* INFORMATION GIVEN *
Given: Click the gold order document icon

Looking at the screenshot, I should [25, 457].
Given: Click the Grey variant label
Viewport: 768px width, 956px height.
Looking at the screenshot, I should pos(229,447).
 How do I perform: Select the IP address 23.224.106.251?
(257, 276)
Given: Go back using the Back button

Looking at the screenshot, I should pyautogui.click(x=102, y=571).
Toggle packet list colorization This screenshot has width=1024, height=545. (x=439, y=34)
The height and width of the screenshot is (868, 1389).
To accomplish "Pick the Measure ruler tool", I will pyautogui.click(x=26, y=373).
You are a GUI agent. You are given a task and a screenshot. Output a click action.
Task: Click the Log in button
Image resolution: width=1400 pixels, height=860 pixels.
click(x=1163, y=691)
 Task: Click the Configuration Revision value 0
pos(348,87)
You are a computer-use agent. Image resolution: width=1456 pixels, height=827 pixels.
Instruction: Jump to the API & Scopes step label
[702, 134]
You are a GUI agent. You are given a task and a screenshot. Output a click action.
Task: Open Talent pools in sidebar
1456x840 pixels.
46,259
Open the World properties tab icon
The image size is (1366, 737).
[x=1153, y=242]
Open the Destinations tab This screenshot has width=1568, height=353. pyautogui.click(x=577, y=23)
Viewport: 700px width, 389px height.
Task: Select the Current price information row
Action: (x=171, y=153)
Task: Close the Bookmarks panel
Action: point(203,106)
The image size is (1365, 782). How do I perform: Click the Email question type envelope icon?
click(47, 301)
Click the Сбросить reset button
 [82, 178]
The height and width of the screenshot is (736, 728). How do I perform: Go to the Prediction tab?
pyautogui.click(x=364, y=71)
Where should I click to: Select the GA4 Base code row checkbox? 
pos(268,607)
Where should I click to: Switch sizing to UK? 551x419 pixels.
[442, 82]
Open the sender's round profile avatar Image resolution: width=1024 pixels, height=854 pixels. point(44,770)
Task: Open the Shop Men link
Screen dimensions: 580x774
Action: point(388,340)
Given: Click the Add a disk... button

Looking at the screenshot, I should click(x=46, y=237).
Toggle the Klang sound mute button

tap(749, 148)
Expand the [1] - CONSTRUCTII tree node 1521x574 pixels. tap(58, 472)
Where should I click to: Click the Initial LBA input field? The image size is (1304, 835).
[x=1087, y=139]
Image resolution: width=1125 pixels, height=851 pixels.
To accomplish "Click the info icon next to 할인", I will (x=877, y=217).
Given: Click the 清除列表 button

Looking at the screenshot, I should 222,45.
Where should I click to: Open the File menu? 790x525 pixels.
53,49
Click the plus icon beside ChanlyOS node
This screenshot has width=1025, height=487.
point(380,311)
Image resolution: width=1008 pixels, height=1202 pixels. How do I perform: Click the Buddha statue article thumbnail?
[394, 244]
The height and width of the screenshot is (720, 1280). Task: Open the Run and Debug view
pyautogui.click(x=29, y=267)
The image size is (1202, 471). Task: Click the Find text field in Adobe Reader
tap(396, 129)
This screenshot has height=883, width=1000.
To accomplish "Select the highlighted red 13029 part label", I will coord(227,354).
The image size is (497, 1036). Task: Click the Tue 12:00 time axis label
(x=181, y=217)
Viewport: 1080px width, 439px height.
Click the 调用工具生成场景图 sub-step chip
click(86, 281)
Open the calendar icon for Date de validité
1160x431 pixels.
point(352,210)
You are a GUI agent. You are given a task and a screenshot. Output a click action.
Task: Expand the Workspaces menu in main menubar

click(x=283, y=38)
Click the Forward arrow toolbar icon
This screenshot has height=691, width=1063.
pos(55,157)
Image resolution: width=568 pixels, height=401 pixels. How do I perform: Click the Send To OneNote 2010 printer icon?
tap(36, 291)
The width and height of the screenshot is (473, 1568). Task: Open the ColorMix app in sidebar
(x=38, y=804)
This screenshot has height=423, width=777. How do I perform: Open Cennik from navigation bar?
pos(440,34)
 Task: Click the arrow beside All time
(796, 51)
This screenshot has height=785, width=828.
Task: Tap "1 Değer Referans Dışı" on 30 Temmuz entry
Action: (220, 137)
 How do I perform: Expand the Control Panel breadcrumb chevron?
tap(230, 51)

* ACTIVITY *
Reproduce all of the records, keeping every character unchanged.

* RESPONSE TO THE EXERCISE *
Given: Click the gold order document icon

Looking at the screenshot, I should [25, 457].
Given: Click the Grey variant label
Viewport: 768px width, 956px height.
Looking at the screenshot, I should pos(229,447).
 How do I perform: Select the IP address 23.224.106.251?
(257, 276)
Given: Go back using the Back button

Looking at the screenshot, I should pyautogui.click(x=102, y=571).
Toggle packet list colorization This screenshot has width=1024, height=545. (x=439, y=34)
The height and width of the screenshot is (868, 1389).
To accomplish "Pick the Measure ruler tool", I will pyautogui.click(x=26, y=373).
You are a GUI agent. You are given a task and a screenshot. Output a click action.
Task: Click the Log in button
Image resolution: width=1400 pixels, height=860 pixels.
click(x=1163, y=691)
 Task: Click the Configuration Revision value 0
pos(348,87)
You are a computer-use agent. Image resolution: width=1456 pixels, height=827 pixels.
Instruction: Jump to the API & Scopes step label
[702, 134]
You are a GUI agent. You are given a task and a screenshot. Output a click action.
Task: Open Talent pools in sidebar
1456x840 pixels.
46,259
Open the World properties tab icon
The image size is (1366, 737).
[x=1153, y=242]
Open the Destinations tab This screenshot has width=1568, height=353. pyautogui.click(x=577, y=23)
Viewport: 700px width, 389px height.
Task: Select the Current price information row
Action: (x=171, y=153)
Task: Close the Bookmarks panel
Action: point(203,106)
The image size is (1365, 782). How do I perform: Click the Email question type envelope icon?
click(47, 301)
Click the Сбросить reset button
 [82, 178]
The height and width of the screenshot is (736, 728). How do I perform: Go to the Prediction tab?
pyautogui.click(x=364, y=71)
Where should I click to: Select the GA4 Base code row checkbox? 
pos(268,607)
Where should I click to: Switch sizing to UK? 551x419 pixels.
[442, 82]
Open the sender's round profile avatar Image resolution: width=1024 pixels, height=854 pixels. point(44,770)
Task: Open the Shop Men link
Screen dimensions: 580x774
Action: point(388,340)
Given: Click the Add a disk... button

Looking at the screenshot, I should click(x=46, y=237).
Toggle the Klang sound mute button

tap(749, 148)
Expand the [1] - CONSTRUCTII tree node 1521x574 pixels. tap(58, 472)
Where should I click to: Click the Initial LBA input field? The image size is (1304, 835).
[x=1087, y=139]
Image resolution: width=1125 pixels, height=851 pixels.
To accomplish "Click the info icon next to 할인", I will (x=877, y=217).
Given: Click the 清除列表 button

Looking at the screenshot, I should 222,45.
Where should I click to: Open the File menu? 790x525 pixels.
53,49
Click the plus icon beside ChanlyOS node
This screenshot has width=1025, height=487.
point(380,311)
Image resolution: width=1008 pixels, height=1202 pixels. How do I perform: Click the Buddha statue article thumbnail?
[394, 244]
The height and width of the screenshot is (720, 1280). Task: Open the Run and Debug view
pyautogui.click(x=29, y=267)
The image size is (1202, 471). Task: Click the Find text field in Adobe Reader
tap(396, 129)
This screenshot has height=883, width=1000.
To accomplish "Select the highlighted red 13029 part label", I will coord(227,354).
The image size is (497, 1036). Task: Click the Tue 12:00 time axis label
(x=181, y=217)
Viewport: 1080px width, 439px height.
Click the 调用工具生成场景图 sub-step chip
click(86, 281)
Open the calendar icon for Date de validité
1160x431 pixels.
point(352,210)
You are a GUI agent. You are given a task and a screenshot. Output a click action.
Task: Expand the Workspaces menu in main menubar

click(x=283, y=38)
Click the Forward arrow toolbar icon
This screenshot has height=691, width=1063.
pos(55,157)
Image resolution: width=568 pixels, height=401 pixels. How do I perform: Click the Send To OneNote 2010 printer icon?
tap(36, 291)
The width and height of the screenshot is (473, 1568). Task: Open the ColorMix app in sidebar
(x=38, y=804)
This screenshot has height=423, width=777. How do I perform: Open Cennik from navigation bar?
pos(440,34)
 Task: Click the arrow beside All time
(796, 51)
This screenshot has height=785, width=828.
Task: Tap "1 Değer Referans Dışı" on 30 Temmuz entry
Action: (220, 137)
 How do I perform: Expand the Control Panel breadcrumb chevron?
tap(230, 51)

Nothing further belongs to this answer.